Extrait présenté.
Le 21 octobre 2000, à Ramallah, tandis qu’une balle de M16 israélien volait avec ardeur vers mon poumon gauche, j’ai eu le temps de me dire : « Bon, je vais au tapis mais, merci le diable et Robert Ménard, Reporters Sans Frontières sera là pour me relever ».
En cas de malheur, quand vous êtes journaliste, « correspondant de guerre » comme ils disent, vous êtes imprégné, instruit du total support que vous pouvez attendre de l’ONG sans frontières. Très mal en point mais même pas mort, j’ai pu constater l’incroyable soutien que m’a délivré RSF à mon endroit : rien. Mais pourquoi ? Parce que je n’avais pas reçu la bonne balle, y’avait erreur comme souvent chez Colissimo. Si les ordures salopardes et fascistes Serbes m’avaient collé la même punition au Kosovo, là, je ne dis pas. Le bronze pour ma statue, dressée dans le jardin de Ménard, était déjà prêt, bouillant à glouglous. Mais là, être touché par du 5,56 lancé par un État démocratique, c’était inconcevable pour RSF. Sûrement ma faute.
Poussé au cul par mon avocat, l’admirable et si patient William Bourdon, le Ménard a été contraint, dans mon dossier, de se porter partie civile. Pour « tentative d’assassinat volontaire », incrimination qui le mettait en transe. Comment le petit Robert pouvait-il expliquer à ses amis israéliens sa trahison judiciaire ? Le soutien à un gugus hostile ? J’ignore par quelle génuflexion le pitre, aujourd’hui de Béziers, s’est fait pardonner. Mais je n’ai plus entendu parler de RSF. Sauf en 2012, dans un lapidaire communiqué, toujours publié sous la pression de Bourdon. J’ai donc été un reporter sans Reporters Sans Frontières. Aujourd’hui c’est avec le Syndicat National et la Fédération Internationales des Journalistes que je termine mon combat devant les juges, dix-neuf années plus tard.
Et je tire une grande satisfaction que ces défenseurs en peau de lapin m’aient ignoré. Le dernier avatar de cette ONG amie de l’OTAN et des néoconservateurs étasuniens le démontre : le 19 mai à Tel Aviv, en présence du président israélien, RSF a reçu le Prix Dan David. C’est étonnant comme un million de dollars suffit à ramollir le morale. Et RSF a un énorme besoin d’argent, tant la PME est lourde. Ménard était bien plus doué pour rabattre les dollars venus de Washington, ou de l’extrême droite cubaine exilée à Miami. A ce sujet, pour pénétrer à l’intérieur de cette machine qui ressemble à l’éléphant d’acier qui se balade parfois dans les rues de Nantes, sautez sur le livre de Maxime Vivas La Face Cachée de Reporters sans frontières chez Aden éditions. Maxime met l’ONG à poil, la vérité toute nue.

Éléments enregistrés

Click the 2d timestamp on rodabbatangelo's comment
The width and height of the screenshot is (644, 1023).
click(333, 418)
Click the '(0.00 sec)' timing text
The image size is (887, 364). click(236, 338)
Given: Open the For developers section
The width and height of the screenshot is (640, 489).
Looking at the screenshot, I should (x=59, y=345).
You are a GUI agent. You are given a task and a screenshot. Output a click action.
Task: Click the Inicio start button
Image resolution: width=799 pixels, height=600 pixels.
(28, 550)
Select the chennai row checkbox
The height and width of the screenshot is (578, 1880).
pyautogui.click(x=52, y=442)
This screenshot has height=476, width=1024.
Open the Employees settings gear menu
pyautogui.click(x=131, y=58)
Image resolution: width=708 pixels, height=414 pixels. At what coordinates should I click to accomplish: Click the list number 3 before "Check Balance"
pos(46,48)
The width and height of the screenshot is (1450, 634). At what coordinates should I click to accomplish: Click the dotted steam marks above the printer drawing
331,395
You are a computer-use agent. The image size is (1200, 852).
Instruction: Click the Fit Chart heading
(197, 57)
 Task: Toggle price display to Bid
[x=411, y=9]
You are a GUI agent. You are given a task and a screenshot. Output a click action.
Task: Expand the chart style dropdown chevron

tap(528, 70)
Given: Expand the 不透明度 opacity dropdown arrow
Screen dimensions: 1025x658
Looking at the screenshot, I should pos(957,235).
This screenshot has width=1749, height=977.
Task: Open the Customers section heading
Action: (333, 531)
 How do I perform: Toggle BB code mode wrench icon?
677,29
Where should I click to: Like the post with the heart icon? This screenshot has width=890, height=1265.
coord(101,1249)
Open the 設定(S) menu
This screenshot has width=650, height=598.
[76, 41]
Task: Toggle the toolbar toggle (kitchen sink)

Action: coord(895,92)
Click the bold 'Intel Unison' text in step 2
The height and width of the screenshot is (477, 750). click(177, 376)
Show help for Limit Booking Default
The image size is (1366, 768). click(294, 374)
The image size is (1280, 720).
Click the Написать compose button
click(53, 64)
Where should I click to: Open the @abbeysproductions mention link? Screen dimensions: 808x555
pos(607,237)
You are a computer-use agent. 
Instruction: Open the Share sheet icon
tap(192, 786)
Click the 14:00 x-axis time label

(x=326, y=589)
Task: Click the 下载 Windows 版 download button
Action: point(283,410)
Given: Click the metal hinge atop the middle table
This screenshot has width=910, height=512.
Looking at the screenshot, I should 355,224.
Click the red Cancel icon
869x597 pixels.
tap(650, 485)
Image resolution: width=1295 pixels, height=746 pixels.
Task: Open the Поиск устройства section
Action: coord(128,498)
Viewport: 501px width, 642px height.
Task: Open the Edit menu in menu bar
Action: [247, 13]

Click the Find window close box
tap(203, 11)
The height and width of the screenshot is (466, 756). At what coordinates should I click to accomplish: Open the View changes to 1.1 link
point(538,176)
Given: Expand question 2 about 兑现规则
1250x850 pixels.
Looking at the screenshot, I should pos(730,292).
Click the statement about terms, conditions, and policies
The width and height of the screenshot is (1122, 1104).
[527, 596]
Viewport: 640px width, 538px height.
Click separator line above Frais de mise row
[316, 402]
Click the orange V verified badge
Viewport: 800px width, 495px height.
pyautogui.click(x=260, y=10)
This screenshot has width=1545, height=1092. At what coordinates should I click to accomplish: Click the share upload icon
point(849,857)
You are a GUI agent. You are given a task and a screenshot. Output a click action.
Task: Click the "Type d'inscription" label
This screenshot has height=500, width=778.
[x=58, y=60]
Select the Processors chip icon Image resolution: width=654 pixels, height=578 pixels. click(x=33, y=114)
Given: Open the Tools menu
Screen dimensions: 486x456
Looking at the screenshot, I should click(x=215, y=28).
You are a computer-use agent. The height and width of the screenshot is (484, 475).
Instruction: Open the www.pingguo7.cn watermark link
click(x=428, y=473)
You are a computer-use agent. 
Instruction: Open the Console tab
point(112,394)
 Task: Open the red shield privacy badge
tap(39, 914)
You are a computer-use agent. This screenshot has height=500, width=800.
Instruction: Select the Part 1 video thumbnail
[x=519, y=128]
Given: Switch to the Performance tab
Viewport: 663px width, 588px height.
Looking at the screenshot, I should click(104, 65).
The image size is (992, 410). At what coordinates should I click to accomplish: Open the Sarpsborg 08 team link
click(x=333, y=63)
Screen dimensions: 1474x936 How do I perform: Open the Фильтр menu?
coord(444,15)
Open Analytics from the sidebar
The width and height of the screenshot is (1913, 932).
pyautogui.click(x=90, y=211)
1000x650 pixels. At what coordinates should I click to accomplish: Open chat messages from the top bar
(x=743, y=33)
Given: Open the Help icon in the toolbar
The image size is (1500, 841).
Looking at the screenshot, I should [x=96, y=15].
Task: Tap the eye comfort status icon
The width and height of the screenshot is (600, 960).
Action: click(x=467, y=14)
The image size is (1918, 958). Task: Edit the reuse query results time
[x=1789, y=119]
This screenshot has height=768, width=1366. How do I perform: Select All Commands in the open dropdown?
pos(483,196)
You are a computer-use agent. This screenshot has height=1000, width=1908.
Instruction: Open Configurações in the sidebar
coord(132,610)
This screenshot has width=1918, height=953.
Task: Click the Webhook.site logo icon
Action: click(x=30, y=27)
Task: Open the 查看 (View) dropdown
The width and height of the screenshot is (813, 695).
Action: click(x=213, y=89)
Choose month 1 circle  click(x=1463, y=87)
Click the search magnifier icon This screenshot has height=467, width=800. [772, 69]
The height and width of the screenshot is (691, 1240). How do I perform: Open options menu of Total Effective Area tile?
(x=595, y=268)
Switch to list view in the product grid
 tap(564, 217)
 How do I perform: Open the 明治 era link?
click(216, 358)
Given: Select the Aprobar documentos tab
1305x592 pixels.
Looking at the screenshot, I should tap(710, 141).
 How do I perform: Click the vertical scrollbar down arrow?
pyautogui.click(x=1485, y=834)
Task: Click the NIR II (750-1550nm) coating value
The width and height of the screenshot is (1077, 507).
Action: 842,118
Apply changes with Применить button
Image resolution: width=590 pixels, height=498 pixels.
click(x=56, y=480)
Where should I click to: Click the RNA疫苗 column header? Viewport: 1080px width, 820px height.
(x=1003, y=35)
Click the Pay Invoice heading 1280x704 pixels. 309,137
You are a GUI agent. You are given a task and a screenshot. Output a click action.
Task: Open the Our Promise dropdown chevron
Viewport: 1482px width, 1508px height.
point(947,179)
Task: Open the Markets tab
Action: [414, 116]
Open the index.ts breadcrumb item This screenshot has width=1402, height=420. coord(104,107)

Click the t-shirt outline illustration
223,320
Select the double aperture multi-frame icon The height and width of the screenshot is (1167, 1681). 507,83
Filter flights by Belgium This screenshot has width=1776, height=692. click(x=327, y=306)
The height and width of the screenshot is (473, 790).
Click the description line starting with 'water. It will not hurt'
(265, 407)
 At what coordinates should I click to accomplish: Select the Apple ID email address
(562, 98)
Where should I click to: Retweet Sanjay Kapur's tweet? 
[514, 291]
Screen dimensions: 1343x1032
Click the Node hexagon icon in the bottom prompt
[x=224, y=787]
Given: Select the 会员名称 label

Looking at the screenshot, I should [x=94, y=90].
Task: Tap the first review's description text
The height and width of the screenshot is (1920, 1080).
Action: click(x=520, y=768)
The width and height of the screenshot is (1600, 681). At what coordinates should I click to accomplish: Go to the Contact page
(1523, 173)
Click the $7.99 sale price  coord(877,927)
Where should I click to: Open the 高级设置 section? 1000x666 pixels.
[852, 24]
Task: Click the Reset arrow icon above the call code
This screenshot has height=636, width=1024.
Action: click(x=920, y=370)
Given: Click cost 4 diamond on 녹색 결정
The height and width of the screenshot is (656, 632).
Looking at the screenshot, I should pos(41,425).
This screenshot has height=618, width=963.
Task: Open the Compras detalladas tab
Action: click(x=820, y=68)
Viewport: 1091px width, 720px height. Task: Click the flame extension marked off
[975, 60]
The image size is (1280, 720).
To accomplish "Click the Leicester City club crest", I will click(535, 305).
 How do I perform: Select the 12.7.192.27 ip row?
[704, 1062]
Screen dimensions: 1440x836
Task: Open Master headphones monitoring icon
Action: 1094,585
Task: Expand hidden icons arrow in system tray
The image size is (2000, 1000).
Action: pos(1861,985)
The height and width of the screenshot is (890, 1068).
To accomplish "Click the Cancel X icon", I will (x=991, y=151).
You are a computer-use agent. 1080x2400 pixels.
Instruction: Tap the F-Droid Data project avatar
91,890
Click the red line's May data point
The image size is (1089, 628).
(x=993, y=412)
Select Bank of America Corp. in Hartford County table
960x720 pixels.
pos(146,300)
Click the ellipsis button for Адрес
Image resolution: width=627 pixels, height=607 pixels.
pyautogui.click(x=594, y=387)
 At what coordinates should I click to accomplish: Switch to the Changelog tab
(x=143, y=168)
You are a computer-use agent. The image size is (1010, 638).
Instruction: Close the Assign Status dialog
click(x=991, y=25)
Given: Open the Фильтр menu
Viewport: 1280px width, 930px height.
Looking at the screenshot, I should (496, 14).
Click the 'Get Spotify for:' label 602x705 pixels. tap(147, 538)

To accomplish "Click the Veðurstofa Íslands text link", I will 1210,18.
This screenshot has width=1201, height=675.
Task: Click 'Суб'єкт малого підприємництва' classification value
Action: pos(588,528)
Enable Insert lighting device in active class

Parties de l'exercice.
[a] Selon l'extrait présenté sur Reporters sans frontières, quel prix l'ONG a-t-elle reçu le 19 mai à Tel Aviv ?
[b] Reprenez l'extrait présenté sur Reporters sans frontières juste après sa dernière phrase.

Réponses par consigne.
[a] Le Prix Dan David.

[b]
A Tel Aviv, sous les hourras de l’ambassadrice de France, Christophe Doloire est resté ferme sur le principe en recevant un prix patronné par un criminel de guerre : Henry Kissinger. Bravo Christophe, tu es un saint. Petit drame, il faut partager les sous avec un pseudopode du milliardaire Georges Sorros. Un faucon américano-canadien qui tient boutique de l’ultra libéralisme à l’université de Budapest. Savoir que ce personnage a approuvé toutes les guerres étasuniennes doit consoler Deloire dans son devoir de partage. C’est un frère en idées. Compter les dollars avec un tel compère, ça fait monter le cours de l’honneur. Le président de RSF, piètre Haski, et des éminences du Conseil comme Paul Moreira(1), des gens intraitables avec principes, doivent ressentir un peu de la joie de Christophe. Un garçon enthousiaste mais qu’il faut aider puisque, outre l’enfant Jésus, il doit aussi porter la lourde engeance de RSF sur le dos.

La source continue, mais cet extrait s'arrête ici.